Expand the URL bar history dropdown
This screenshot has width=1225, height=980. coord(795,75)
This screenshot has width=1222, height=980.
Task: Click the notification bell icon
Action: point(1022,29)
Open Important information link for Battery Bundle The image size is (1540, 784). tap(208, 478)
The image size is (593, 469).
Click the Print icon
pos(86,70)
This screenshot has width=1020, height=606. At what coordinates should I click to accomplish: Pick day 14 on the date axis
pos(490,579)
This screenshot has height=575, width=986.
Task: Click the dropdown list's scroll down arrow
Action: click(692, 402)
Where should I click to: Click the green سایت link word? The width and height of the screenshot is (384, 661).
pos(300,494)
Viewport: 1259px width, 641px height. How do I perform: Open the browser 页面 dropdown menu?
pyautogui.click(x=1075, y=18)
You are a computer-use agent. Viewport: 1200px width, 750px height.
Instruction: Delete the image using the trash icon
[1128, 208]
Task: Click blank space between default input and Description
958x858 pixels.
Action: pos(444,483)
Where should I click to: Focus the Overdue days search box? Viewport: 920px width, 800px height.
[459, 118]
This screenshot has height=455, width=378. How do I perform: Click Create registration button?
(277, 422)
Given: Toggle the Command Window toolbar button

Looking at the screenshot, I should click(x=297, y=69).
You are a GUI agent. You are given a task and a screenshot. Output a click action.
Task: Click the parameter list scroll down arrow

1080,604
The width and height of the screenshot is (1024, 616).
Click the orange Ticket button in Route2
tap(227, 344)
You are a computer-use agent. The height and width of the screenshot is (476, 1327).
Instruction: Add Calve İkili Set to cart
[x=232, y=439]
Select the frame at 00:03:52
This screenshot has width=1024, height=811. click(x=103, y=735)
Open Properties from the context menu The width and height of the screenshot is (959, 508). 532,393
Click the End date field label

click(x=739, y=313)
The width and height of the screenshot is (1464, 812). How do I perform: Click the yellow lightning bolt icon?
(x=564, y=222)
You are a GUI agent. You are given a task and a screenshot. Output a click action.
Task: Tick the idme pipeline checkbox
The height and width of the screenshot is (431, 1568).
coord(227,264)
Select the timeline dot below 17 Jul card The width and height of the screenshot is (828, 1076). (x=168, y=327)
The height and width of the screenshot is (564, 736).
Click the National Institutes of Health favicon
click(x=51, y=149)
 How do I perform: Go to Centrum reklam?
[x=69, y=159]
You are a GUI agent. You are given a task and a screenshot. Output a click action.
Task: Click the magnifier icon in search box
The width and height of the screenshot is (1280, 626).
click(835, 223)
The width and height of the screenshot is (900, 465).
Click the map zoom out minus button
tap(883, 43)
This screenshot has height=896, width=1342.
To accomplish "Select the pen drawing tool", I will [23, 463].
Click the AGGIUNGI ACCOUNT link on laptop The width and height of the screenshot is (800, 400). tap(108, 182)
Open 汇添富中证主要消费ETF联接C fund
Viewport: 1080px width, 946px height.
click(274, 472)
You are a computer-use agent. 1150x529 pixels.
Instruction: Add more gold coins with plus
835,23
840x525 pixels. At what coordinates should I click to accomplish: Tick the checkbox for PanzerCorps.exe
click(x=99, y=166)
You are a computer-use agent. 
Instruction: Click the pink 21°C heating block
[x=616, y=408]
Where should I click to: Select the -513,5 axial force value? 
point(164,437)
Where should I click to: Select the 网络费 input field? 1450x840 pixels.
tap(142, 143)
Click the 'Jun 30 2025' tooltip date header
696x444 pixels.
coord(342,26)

========================================================================

§ Short task
Arrange the lines above as a JSON list of strings, with one string for each line and no blank lines.

§ Task solution
[
  "Expand the URL bar history dropdown",
  "This screenshot has width=1225, height=980. coord(795,75)",
  "This screenshot has width=1222, height=980.",
  "Task: Click the notification bell icon",
  "Action: point(1022,29)",
  "Open Important information link for Battery Bundle The image size is (1540, 784). tap(208, 478)",
  "The image size is (593, 469).",
  "Click the Print icon",
  "pos(86,70)",
  "This screenshot has width=1020, height=606. At what coordinates should I click to accomplish: Pick day 14 on the date axis",
  "pos(490,579)",
  "This screenshot has height=575, width=986.",
  "Task: Click the dropdown list's scroll down arrow",
  "Action: click(692, 402)",
  "Where should I click to: Click the green سایت link word? The width and height of the screenshot is (384, 661).",
  "pos(300,494)",
  "Viewport: 1259px width, 641px height. How do I perform: Open the browser 页面 dropdown menu?",
  "pyautogui.click(x=1075, y=18)",
  "You are a computer-use agent. Viewport: 1200px width, 750px height.",
  "Instruction: Delete the image using the trash icon",
  "[1128, 208]",
  "Task: Click blank space between default input and Description",
  "958x858 pixels.",
  "Action: pos(444,483)",
  "Where should I click to: Focus the Overdue days search box? Viewport: 920px width, 800px height.",
  "[459, 118]",
  "This screenshot has height=455, width=378. How do I perform: Click Create registration button?",
  "(277, 422)",
  "Given: Toggle the Command Window toolbar button",
  "Looking at the screenshot, I should click(x=297, y=69).",
  "You are a GUI agent. You are given a task and a screenshot. Output a click action.",
  "Task: Click the parameter list scroll down arrow",
  "1080,604",
  "The width and height of the screenshot is (1024, 616).",
  "Click the orange Ticket button in Route2",
  "tap(227, 344)",
  "You are a computer-use agent. The height and width of the screenshot is (476, 1327).",
  "Instruction: Add Calve İkili Set to cart",
  "[x=232, y=439]",
  "Select the frame at 00:03:52",
  "This screenshot has width=1024, height=811. click(x=103, y=735)",
  "Open Properties from the context menu The width and height of the screenshot is (959, 508). 532,393",
  "Click the End date field label",
  "click(x=739, y=313)",
  "The width and height of the screenshot is (1464, 812). How do I perform: Click the yellow lightning bolt icon?",
  "(x=564, y=222)",
  "You are a GUI agent. You are given a task and a screenshot. Output a click action.",
  "Task: Tick the idme pipeline checkbox",
  "The height and width of the screenshot is (431, 1568).",
  "coord(227,264)",
  "Select the timeline dot below 17 Jul card The width and height of the screenshot is (828, 1076). (x=168, y=327)",
  "The height and width of the screenshot is (564, 736).",
  "Click the National Institutes of Health favicon",
  "click(x=51, y=149)",
  " How do I perform: Go to Centrum reklam?",
  "[x=69, y=159]",
  "You are a GUI agent. You are given a task and a screenshot. Output a click action.",
  "Task: Click the magnifier icon in search box",
  "The width and height of the screenshot is (1280, 626).",
  "click(835, 223)",
  "The width and height of the screenshot is (900, 465).",
  "Click the map zoom out minus button",
  "tap(883, 43)",
  "This screenshot has height=896, width=1342.",
  "To accomplish \"Select the pen drawing tool\", I will [23, 463].",
  "Click the AGGIUNGI ACCOUNT link on laptop The width and height of the screenshot is (800, 400). tap(108, 182)",
  "Open 汇添富中证主要消费ETF联接C fund",
  "Viewport: 1080px width, 946px height.",
  "click(274, 472)",
  "You are a computer-use agent. 1150x529 pixels.",
  "Instruction: Add more gold coins with plus",
  "835,23",
  "840x525 pixels. At what coordinates should I click to accomplish: Tick the checkbox for PanzerCorps.exe",
  "click(x=99, y=166)",
  "You are a computer-use agent. ",
  "Instruction: Click the pink 21°C heating block",
  "[x=616, y=408]",
  "Where should I click to: Select the -513,5 axial force value? ",
  "point(164,437)",
  "Where should I click to: Select the 网络费 input field? 1450x840 pixels.",
  "tap(142, 143)",
  "Click the 'Jun 30 2025' tooltip date header",
  "696x444 pixels.",
  "coord(342,26)"
]